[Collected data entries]
○ ○ ○ ○
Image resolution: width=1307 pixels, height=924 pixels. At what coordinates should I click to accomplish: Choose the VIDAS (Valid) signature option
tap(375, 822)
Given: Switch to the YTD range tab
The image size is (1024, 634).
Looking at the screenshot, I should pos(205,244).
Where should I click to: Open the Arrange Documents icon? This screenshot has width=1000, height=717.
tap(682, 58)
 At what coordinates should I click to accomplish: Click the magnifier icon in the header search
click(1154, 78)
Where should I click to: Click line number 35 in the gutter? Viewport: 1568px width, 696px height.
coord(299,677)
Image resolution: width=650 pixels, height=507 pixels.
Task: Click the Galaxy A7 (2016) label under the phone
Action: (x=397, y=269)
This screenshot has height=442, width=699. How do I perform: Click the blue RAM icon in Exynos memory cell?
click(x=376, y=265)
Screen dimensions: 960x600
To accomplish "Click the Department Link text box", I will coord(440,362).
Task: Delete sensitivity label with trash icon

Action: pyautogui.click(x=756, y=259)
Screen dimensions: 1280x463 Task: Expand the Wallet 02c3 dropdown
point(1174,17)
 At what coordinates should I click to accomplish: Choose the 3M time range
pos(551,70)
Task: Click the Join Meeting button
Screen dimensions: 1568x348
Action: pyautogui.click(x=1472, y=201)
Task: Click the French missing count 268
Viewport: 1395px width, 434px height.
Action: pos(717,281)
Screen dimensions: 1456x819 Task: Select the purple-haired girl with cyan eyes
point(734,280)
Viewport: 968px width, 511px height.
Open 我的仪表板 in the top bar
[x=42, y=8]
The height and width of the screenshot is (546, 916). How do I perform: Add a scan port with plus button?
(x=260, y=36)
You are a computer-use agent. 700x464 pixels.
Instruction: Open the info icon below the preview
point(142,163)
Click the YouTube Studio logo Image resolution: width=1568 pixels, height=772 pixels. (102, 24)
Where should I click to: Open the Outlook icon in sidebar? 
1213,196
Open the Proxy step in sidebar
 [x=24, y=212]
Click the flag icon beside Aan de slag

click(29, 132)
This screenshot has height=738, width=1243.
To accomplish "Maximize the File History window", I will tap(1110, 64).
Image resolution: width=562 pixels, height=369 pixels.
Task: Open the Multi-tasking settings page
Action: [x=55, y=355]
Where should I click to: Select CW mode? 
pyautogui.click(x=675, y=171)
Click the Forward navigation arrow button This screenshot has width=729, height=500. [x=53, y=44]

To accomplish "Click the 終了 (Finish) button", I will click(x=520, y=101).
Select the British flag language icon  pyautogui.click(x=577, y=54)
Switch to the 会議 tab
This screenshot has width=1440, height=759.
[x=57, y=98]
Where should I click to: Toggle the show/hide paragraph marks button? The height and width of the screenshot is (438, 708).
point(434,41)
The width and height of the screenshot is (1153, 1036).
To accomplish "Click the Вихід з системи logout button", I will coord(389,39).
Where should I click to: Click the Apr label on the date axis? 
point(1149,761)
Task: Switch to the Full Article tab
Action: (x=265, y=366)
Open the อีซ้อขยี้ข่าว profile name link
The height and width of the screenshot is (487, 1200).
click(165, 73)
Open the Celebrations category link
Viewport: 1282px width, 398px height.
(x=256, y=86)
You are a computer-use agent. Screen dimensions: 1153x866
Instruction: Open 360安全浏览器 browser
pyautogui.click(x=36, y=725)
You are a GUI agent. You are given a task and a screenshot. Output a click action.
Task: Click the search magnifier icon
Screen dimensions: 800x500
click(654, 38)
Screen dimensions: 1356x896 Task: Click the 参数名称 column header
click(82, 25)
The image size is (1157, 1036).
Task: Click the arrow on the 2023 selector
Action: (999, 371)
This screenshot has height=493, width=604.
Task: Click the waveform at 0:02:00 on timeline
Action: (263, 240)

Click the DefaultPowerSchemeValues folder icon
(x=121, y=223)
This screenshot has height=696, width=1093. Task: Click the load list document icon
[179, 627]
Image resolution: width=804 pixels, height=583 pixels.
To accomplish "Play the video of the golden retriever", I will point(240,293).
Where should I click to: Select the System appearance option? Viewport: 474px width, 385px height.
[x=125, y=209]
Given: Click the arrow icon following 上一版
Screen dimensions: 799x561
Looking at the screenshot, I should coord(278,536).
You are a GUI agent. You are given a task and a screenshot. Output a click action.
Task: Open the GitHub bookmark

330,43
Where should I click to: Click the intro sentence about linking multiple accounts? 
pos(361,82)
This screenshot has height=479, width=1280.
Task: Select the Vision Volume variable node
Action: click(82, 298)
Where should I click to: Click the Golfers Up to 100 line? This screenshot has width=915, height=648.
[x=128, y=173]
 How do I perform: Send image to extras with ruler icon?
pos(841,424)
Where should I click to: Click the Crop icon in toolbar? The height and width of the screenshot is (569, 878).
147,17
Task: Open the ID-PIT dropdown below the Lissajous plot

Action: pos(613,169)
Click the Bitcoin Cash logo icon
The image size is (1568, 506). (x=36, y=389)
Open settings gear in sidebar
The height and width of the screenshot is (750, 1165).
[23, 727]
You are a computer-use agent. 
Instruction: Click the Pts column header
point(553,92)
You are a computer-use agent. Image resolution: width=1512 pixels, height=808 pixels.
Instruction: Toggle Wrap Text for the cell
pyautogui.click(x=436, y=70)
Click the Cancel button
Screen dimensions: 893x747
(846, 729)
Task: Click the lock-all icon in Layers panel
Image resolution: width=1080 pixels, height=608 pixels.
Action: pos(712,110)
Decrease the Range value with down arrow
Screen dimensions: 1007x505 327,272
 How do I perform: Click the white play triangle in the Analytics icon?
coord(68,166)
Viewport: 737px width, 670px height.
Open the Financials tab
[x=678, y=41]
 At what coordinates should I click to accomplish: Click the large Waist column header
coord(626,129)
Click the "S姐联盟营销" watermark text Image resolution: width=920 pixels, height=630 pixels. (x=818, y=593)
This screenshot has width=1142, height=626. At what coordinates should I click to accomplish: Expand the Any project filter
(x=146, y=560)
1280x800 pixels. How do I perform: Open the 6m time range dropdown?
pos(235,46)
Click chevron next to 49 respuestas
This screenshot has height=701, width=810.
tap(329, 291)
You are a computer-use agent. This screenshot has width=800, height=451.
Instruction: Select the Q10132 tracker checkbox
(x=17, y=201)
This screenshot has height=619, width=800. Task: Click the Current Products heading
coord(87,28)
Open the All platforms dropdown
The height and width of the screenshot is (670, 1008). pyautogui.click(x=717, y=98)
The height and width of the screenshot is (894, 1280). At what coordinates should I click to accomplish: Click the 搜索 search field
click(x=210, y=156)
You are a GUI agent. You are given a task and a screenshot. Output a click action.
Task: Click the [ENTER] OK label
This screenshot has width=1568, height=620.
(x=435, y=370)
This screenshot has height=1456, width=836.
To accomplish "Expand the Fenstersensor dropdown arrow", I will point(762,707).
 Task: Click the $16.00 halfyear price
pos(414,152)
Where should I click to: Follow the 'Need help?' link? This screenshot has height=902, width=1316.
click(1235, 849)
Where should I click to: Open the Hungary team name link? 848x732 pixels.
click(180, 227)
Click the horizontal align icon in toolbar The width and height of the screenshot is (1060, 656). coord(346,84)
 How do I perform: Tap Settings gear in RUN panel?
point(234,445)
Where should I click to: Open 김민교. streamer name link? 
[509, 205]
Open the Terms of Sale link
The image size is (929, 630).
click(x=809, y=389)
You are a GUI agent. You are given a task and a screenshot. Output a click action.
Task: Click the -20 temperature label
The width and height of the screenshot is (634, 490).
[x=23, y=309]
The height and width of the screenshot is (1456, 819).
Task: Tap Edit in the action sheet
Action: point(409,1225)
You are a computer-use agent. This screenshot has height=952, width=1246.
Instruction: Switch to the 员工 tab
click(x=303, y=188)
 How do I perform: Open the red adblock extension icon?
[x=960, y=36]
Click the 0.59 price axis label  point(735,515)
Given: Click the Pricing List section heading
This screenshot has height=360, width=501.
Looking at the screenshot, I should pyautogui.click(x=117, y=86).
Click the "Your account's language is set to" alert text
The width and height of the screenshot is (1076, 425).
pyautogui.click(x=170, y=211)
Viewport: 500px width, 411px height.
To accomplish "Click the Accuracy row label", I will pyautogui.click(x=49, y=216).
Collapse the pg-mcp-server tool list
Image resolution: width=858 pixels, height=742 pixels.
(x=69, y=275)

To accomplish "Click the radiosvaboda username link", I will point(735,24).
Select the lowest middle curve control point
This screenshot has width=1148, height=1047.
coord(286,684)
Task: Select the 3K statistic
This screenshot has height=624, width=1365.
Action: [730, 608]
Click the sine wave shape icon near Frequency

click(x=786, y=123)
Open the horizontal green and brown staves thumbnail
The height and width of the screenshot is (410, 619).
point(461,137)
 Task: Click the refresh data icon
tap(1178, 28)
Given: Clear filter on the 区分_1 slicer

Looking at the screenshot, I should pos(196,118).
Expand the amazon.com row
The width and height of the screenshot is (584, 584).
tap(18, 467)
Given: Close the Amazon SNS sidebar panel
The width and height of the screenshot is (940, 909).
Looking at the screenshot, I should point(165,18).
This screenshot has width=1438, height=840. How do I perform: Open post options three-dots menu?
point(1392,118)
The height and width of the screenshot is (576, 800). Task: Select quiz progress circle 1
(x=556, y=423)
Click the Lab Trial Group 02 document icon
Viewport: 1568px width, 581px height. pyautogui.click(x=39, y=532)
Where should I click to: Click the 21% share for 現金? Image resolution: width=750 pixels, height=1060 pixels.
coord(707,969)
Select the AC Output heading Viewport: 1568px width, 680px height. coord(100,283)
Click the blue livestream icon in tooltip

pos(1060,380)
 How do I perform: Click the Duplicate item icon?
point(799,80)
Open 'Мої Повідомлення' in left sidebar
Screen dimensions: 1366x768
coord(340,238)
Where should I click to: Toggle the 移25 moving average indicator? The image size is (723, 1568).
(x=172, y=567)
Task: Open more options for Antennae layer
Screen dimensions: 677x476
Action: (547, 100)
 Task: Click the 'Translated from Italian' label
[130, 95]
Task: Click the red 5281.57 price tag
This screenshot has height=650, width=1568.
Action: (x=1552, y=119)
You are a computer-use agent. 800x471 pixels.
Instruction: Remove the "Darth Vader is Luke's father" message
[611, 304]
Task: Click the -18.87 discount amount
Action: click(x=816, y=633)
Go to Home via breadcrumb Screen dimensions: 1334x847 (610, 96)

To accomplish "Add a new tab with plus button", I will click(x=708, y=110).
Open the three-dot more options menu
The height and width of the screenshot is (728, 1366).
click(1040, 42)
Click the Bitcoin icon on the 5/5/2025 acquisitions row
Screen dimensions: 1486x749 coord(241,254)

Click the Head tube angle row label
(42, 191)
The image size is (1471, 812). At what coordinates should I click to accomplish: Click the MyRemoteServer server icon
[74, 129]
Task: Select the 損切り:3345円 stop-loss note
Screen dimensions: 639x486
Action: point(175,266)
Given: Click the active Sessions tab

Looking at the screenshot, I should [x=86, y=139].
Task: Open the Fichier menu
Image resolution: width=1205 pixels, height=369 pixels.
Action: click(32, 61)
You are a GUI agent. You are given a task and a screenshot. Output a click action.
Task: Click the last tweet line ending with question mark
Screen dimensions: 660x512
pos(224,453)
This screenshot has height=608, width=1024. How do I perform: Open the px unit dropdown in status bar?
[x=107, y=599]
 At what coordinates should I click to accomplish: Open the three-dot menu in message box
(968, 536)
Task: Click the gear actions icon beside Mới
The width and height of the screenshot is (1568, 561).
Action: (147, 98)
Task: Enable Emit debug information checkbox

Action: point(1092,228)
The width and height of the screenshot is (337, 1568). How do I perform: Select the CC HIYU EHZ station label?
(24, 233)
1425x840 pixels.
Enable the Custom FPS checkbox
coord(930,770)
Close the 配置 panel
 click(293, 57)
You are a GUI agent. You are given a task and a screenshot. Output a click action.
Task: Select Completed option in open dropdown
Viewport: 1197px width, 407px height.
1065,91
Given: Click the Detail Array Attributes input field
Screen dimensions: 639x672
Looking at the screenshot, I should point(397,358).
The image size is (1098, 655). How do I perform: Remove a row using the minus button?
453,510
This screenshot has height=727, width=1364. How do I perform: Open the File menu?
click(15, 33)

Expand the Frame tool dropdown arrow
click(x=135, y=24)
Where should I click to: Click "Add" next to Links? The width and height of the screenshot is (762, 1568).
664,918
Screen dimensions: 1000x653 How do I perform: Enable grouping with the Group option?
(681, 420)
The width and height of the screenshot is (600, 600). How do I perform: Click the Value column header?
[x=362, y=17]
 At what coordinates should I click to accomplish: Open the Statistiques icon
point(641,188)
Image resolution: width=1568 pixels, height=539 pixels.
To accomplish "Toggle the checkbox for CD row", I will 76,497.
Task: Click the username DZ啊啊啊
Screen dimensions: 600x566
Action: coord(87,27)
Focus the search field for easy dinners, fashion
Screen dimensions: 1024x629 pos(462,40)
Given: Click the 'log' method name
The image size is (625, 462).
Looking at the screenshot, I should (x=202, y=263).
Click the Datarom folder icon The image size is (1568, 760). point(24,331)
○ ○ ○ ○
Your task
Each line above with the word "computer" must be returned.

Final answer
You are a computer-use agent. 700x464 pixels.
You are a computer-use agent. Screen dimensions: 1153x866
You are a computer-use agent. 
You are a computer-use agent. Image resolution: width=1512 pixels, height=808 pixels.
You are a computer-use agent. This screenshot has width=800, height=451.
You are a computer-use agent. This screenshot has height=952, width=1246.
You are a computer-use agent. 800x471 pixels.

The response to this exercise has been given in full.